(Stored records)

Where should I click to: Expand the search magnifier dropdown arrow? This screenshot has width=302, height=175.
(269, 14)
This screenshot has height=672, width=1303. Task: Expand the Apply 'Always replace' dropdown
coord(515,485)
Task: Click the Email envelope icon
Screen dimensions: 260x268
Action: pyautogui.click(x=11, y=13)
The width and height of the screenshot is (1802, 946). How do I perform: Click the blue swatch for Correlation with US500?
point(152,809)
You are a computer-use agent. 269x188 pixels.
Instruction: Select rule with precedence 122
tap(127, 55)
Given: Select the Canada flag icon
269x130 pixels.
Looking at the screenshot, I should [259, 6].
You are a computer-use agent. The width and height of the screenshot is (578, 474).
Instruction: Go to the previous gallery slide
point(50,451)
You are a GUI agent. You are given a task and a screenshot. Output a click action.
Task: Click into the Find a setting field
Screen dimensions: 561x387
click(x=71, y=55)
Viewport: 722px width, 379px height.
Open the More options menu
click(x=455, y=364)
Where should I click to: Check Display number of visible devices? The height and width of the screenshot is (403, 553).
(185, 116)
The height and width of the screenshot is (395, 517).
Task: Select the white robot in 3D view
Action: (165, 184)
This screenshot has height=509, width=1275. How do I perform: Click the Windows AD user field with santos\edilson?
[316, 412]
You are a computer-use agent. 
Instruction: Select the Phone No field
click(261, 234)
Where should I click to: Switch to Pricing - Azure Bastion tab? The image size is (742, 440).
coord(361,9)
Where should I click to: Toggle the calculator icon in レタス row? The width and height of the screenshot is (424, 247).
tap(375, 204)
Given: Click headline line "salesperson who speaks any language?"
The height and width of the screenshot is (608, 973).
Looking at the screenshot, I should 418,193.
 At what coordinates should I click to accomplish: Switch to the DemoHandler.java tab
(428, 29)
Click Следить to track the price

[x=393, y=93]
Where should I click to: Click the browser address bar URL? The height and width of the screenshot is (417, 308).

▶ [Work to complete]: Exactly as shown above, return every record.

▶ [Your response]:
Where should I click to: Expand the search magnifier dropdown arrow? This screenshot has width=302, height=175.
(269, 14)
This screenshot has height=672, width=1303. Task: Expand the Apply 'Always replace' dropdown
coord(515,485)
Task: Click the Email envelope icon
Screen dimensions: 260x268
Action: pyautogui.click(x=11, y=13)
The width and height of the screenshot is (1802, 946). How do I perform: Click the blue swatch for Correlation with US500?
point(152,809)
You are a computer-use agent. 269x188 pixels.
Instruction: Select rule with precedence 122
tap(127, 55)
Given: Select the Canada flag icon
269x130 pixels.
Looking at the screenshot, I should [259, 6].
You are a computer-use agent. The width and height of the screenshot is (578, 474).
Instruction: Go to the previous gallery slide
point(50,451)
You are a GUI agent. You are given a task and a screenshot. Output a click action.
Task: Click into the Find a setting field
Screen dimensions: 561x387
click(x=71, y=55)
Viewport: 722px width, 379px height.
Open the More options menu
click(x=455, y=364)
Where should I click to: Check Display number of visible devices? The height and width of the screenshot is (403, 553).
(185, 116)
The height and width of the screenshot is (395, 517).
Task: Select the white robot in 3D view
Action: (165, 184)
This screenshot has height=509, width=1275. How do I perform: Click the Windows AD user field with santos\edilson?
[316, 412]
You are a computer-use agent. 
Instruction: Select the Phone No field
click(261, 234)
Where should I click to: Switch to Pricing - Azure Bastion tab? The image size is (742, 440).
coord(361,9)
Where should I click to: Toggle the calculator icon in レタス row? The width and height of the screenshot is (424, 247).
tap(375, 204)
Given: Click headline line "salesperson who speaks any language?"
The height and width of the screenshot is (608, 973).
Looking at the screenshot, I should 418,193.
 At what coordinates should I click to accomplish: Switch to the DemoHandler.java tab
(428, 29)
Click Следить to track the price

[x=393, y=93]
Where should I click to: Click the browser address bar URL? The height and width of the screenshot is (417, 308).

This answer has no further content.